WHAT IS REQUIRED: Could you copy the lines below exactly, leaving none out?

INFORMATION:
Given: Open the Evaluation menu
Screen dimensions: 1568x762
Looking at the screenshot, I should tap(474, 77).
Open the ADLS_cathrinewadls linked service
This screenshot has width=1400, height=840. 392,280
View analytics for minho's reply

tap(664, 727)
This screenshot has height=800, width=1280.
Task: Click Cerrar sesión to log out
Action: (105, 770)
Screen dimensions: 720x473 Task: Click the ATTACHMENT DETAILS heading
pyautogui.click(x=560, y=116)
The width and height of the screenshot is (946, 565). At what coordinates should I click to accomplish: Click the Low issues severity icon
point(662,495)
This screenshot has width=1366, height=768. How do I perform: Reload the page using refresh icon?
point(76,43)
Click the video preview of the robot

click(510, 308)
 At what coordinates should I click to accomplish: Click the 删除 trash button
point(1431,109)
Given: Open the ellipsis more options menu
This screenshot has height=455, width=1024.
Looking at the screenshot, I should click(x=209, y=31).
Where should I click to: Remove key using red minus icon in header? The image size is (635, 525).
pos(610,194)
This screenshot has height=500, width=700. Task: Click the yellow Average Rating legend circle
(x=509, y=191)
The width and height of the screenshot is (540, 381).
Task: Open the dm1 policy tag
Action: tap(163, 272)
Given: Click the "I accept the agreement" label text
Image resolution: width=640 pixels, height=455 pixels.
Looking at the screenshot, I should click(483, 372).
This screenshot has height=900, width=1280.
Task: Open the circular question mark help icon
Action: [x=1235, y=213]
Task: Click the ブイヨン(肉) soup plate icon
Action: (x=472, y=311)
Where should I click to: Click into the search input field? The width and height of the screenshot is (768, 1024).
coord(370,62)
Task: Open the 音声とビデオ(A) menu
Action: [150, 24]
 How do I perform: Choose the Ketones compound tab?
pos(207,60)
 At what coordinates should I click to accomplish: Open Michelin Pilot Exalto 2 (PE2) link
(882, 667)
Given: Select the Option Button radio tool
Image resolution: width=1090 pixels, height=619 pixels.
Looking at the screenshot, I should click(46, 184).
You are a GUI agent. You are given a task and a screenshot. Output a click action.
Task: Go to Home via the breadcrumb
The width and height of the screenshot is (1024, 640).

EXERCISE RESULT:
Given: Open the Evaluation menu
Screen dimensions: 1568x762
Looking at the screenshot, I should tap(474, 77).
Open the ADLS_cathrinewadls linked service
This screenshot has width=1400, height=840. 392,280
View analytics for minho's reply

tap(664, 727)
This screenshot has height=800, width=1280.
Task: Click Cerrar sesión to log out
Action: (105, 770)
Screen dimensions: 720x473 Task: Click the ATTACHMENT DETAILS heading
pyautogui.click(x=560, y=116)
The width and height of the screenshot is (946, 565). At what coordinates should I click to accomplish: Click the Low issues severity icon
point(662,495)
This screenshot has width=1366, height=768. How do I perform: Reload the page using refresh icon?
point(76,43)
Click the video preview of the robot

click(510, 308)
 At what coordinates should I click to accomplish: Click the 删除 trash button
point(1431,109)
Given: Open the ellipsis more options menu
This screenshot has height=455, width=1024.
Looking at the screenshot, I should click(x=209, y=31).
Where should I click to: Remove key using red minus icon in header? The image size is (635, 525).
pos(610,194)
This screenshot has height=500, width=700. Task: Click the yellow Average Rating legend circle
(x=509, y=191)
The width and height of the screenshot is (540, 381).
Task: Open the dm1 policy tag
Action: tap(163, 272)
Given: Click the "I accept the agreement" label text
Image resolution: width=640 pixels, height=455 pixels.
Looking at the screenshot, I should click(483, 372).
This screenshot has height=900, width=1280.
Task: Open the circular question mark help icon
Action: [x=1235, y=213]
Task: Click the ブイヨン(肉) soup plate icon
Action: (x=472, y=311)
Where should I click to: Click into the search input field? The width and height of the screenshot is (768, 1024).
coord(370,62)
Task: Open the 音声とビデオ(A) menu
Action: [150, 24]
 How do I perform: Choose the Ketones compound tab?
pos(207,60)
 At what coordinates should I click to accomplish: Open Michelin Pilot Exalto 2 (PE2) link
(882, 667)
Given: Select the Option Button radio tool
Image resolution: width=1090 pixels, height=619 pixels.
Looking at the screenshot, I should click(46, 184).
You are a GUI agent. You are given a task and a screenshot. Output a click action.
Task: Go to Home via the breadcrumb
The width and height of the screenshot is (1024, 640).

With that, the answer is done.